Suicídios são evitáveis. Há uma série de medidas que podem ser tomadas para a população, para os grupos de risco e para indivíduos a fim de prevenir o suicídio e as tentativas de suicídio. Essas incluem: redução do acesso aos meios de suicídio (pesticidas, armas de fogo, certos medicamentos), relato dos meios de comunicação de forma responsável, introdução de políticas para reduzir o uso nocivo do álcool, identificação precoce, tratamento e cuidado de pessoas com transtornos mentais e por abuso de substância, dor crônica e estresse emocional agudo, formação dos trabalhadores não especializados de saúde na avaliação e gestão de comportamento suicida, cuidados no acompanhamento para as pessoas que tentaram suicídio e prestação de apoio da comunidade.

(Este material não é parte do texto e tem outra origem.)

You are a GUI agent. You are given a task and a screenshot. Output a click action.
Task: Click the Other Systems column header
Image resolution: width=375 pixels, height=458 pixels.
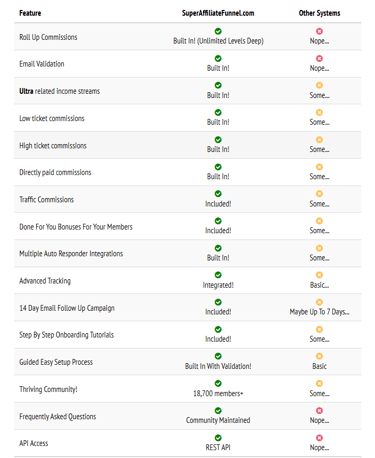tap(319, 13)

Dos 194 países da OMS, apenas 60 mantêm informações sobre o assunto. Apesar disso, só 28 países têm uma estratégia nacional de prevenção de suicídios, de acordo com a OMS, e o Brasil é um deles. Segundo o Ministério da Saúde do Brasil, a rede pública oferece acompanhamento psicológico, psicoterápico e assistência psiquiátrica hospitalar para prevenir suicídios. Isto está muito longe de ser fato.



Conclusão

De acordo com a OMS (2014), uma maneira de dar uma resposta nacional a este tipo de morte é estabelecer uma estratégia de prevenção, como a restrição de acesso a meios utilizados para o suicídio (armas de fogo, pesticidas e medicamentos), redução do estigma e conscientização do público. Também é necessário ampliar a capacitação de profissionais da saúde, educadores e forças de segurança. Os serviços de saúde têm de incorporar a prevenção como componente central.

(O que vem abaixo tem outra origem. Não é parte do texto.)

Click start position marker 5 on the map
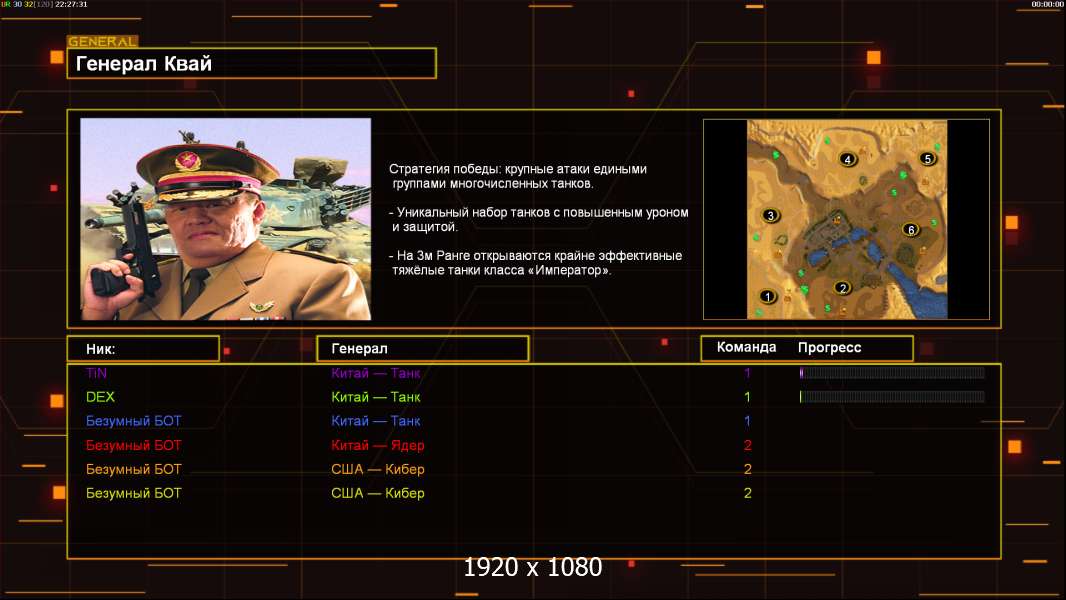This screenshot has width=1066, height=600. [927, 158]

O tabu em torno deste tipo de morte impede que famílias e governos abordem a questão abertamente e de forma eficaz. Aumentar a conscientização e quebrar o tabu é uma das chaves para alguns países progredirem na luta contra o suicídio. A Organização Mundial da Saúde (OMS) e a International Association for Suicide Prevention (IASP) instituíram a cor amarela e o dia 10 de setembro como o Dia Mundial para Prevenção do Suicídio. No Brasil a Associação Brasileira de Psiquiatria (ABP) abraçou esta campanha em todo o território nacional.